Obviously both changes make the proposed rule less protective of workers – and less costly for employers. But reducing employer costs is only a valid reason to choose one of two regulatory alternatives if the other alternative is economically infeasible. That’s not the case here. OSHA had studiously made the case that the draft rule that went to the White House was economically feasible. Moreover, the draft proposal included a passage (later deleted) that raises questions about the final proposal:
As a regulatory alternative, OSHA considered an action level equal to the proposed PEL, that is, an action level of 50 μg/m3, but concluded that the savings in costs associated with the reduction in exposure assessment and medical surveillance cases could not justify the potential loss in benefits resulting from an action level higher than one-half the PEL, given OSHA’s mandate to “set the standard which most adequately assures, to the extent feasible . . . that no employee will suffer material impairment of health or functional capacity . . .” 29 U.S.C. Sec. 655(b)(5). OSHA estimates that annualized costs will total $864.5 million for a regulatory alternative action level of 50 μg/m3, compared to annualized costs of $1.3 billion for OSHA’s proposed action level equal to 25 μg/m3. The difference in annualized cost is equal to approximately $450 million.

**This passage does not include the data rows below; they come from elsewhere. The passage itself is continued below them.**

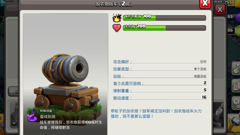Click the background window red X button

click(x=220, y=10)
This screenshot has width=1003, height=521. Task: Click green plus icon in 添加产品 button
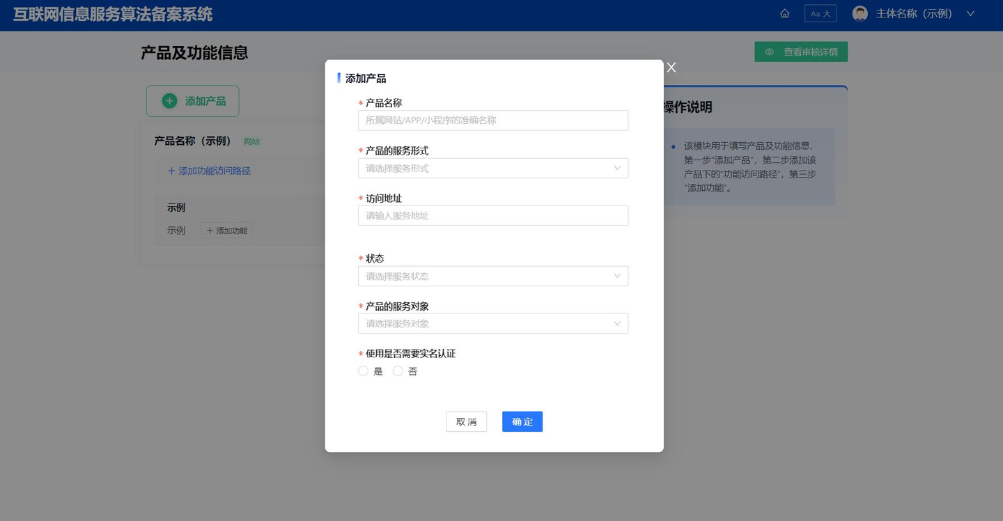(169, 101)
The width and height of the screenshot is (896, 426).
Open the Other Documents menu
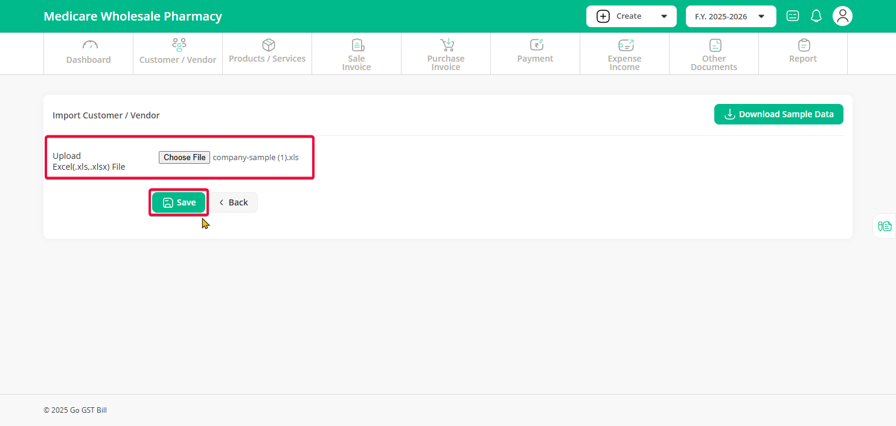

In the absence of an explanation for why the added expense of approximately $450 million would render the 25 µg/m3 trigger economically infeasible for all of the affected industries, choosing the 50 µg/m3 trigger over the 25 µg/m3 trigger appears to be an impermissible exercise of OSHA’s delegated authority according to the Supreme Court’s Cotton Dust decision.
By convincing OSHA to change the trigger for medical surveillance and the frequency of exams, the White House was able to get a proposal that is projected to cost less than $1 billion per year, but to what end? If you compare the “before” and “after” cost estimates, you see that the average per-firm costs of compliance were always a small percentage of typical profit margins, and now they are a slightly smaller percentage. But for the tens or hundreds of thousands of workers who will be exposed to silica at levels just below the new 50 µg/m3 Permissible Exposure Level, employer-provided exams will be off the table, early diagnosis of silica-related diseases will be less likely, and unnecessary suffering may follow.